Beatles Sgt. Pepper’s Album Cover Garden Gnome auction update – some lucky (and, luckily, wealthy) Beatle fan was the winner of a recent auction for this rare bit of Fab Four memorabilia, with the final price paid going well over the pre-auction estimate of approx $16,000 (£11,000). The final price paid – $43,000 (£29,000) – and for that money, the new owner gets a group-signed item designed by leading British Pop artist Sir Peter Blake. I’m hoping that the cardboard cut-out of Edgar Allen Poe comes up for sale at some point but, until then, I’ll just congratulate Mr. or Ms. Anonymous Auction Bidder. Read the rest of the details in Callum Paton’s article on the Daily Mail online site – http://www.dailymail.co.uk/news/article-3049171/Garden-gnome-featured-Beatles-iconic-Sergeant-Pepper-s-album-cover-sells-29-000.html

April 9th –  1) An album cover “newbie” is responsible for the artwork for The Prodigy’s latest release titled The Day Is My Enemy. When frontman Liam Howlett saw a book by designer Nick McFarlane while touring an art gallery, one look was all it took and Howlett contacted McFarlane at the Auckland, NZ ad agency he works at to ask him to collaborate on the album’s cover image. 166 comps later (!!), the final design was agreed upon and, since its introduction, it’s been getting a lot of attention. The image of a fox looking for shelter in an urban wasteland was so strong that the band staged an event in early April where they projected the cover image on another well-known album cover icon – i.e., the Battersea Power Station in London (featured on Pink Floyd’s Animals) at a promo event there. You can read an interview with the designer in this article on the New Zealand Herald‘s web site – http://www.nzherald.co.nz/entertainment/news/article.cfm?c_id=1501119&objectid=11426537 and see images of the cover projection event on the NME site via this link – http://www.nme.com/news/the-prodigy/84194

2) Over the weekend  of April 11 & 12, fans of art and music had a unique opportunity to add one of over 700 Grateful Dead-related items to their personal collections from the selections being offered at Donley Auction Service’s “Grateful Dead Family Jubilee Auctions, Parts 1 & 2”. Album and poster art fans were particularly happy to see a number of items offered featuring the works of artists including Stanley Mouse, Alton Kelley, Phil Garris and Rick Griffin. With so many items to sell, the auction was divided into two collections, with each day’s catalog packed with items such as:

Saturday, Part 1 – Rick Griffin’s preliminary artwork for the image he created for the band’s 1981 album Reckoning (opening bid $4500 – sold for $4500); a Stanley Mouse oil painting titled “Whiskey Skeleton & Guitar” for a project that was never published (pre-event estimate $25,000 – sold for the bargain price of only $4500) and Phil Garris Blues For Allah and Play Dead prints ($400 opening bid for the pair, which was also the final sale price), plus others…

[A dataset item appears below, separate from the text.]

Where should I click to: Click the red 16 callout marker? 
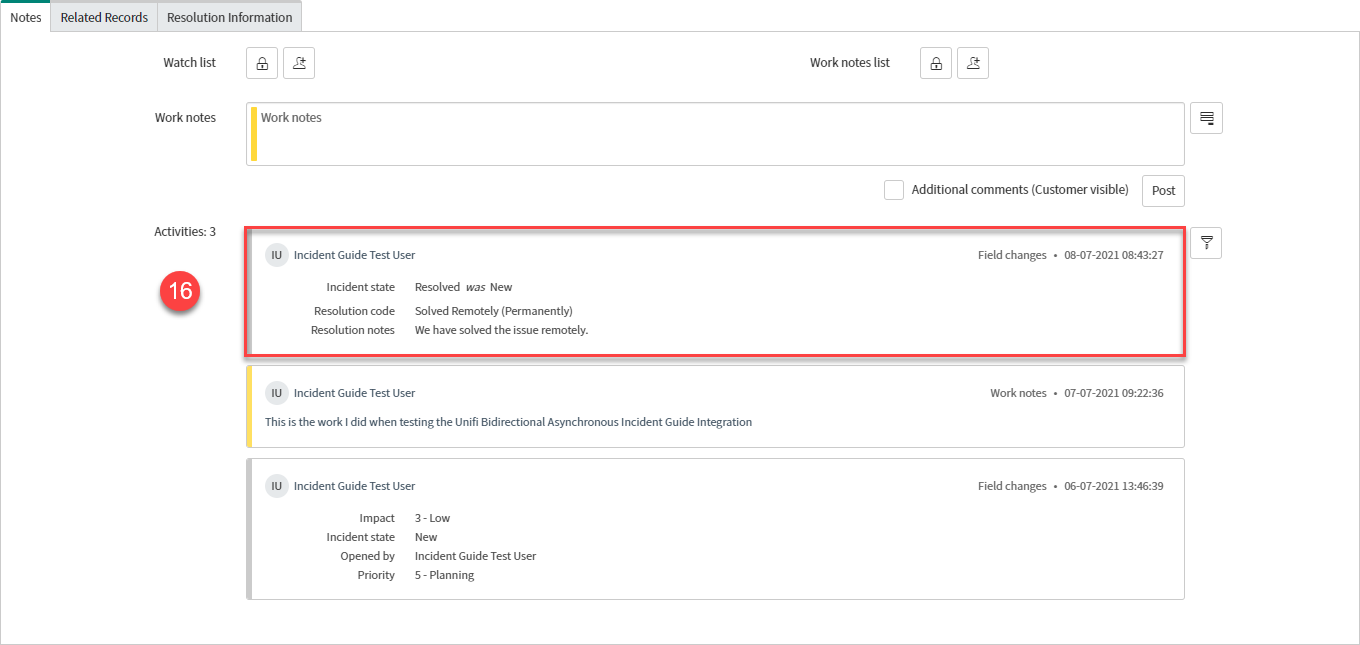click(180, 291)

Sunday, Part 2 – Two Mouse watercolors of the artwork for Workingman’s Dead – one large, one small – with online bids currently at $1100 and $500 (ultimately selling for $1900 and $1200 respectively) and two Griffin AOXOMOXOA prints, including a very rare 1st edition which had an opening bid of $3750, a pre-auction estimate of $8-10,000 and, unfortunately, was left unsold).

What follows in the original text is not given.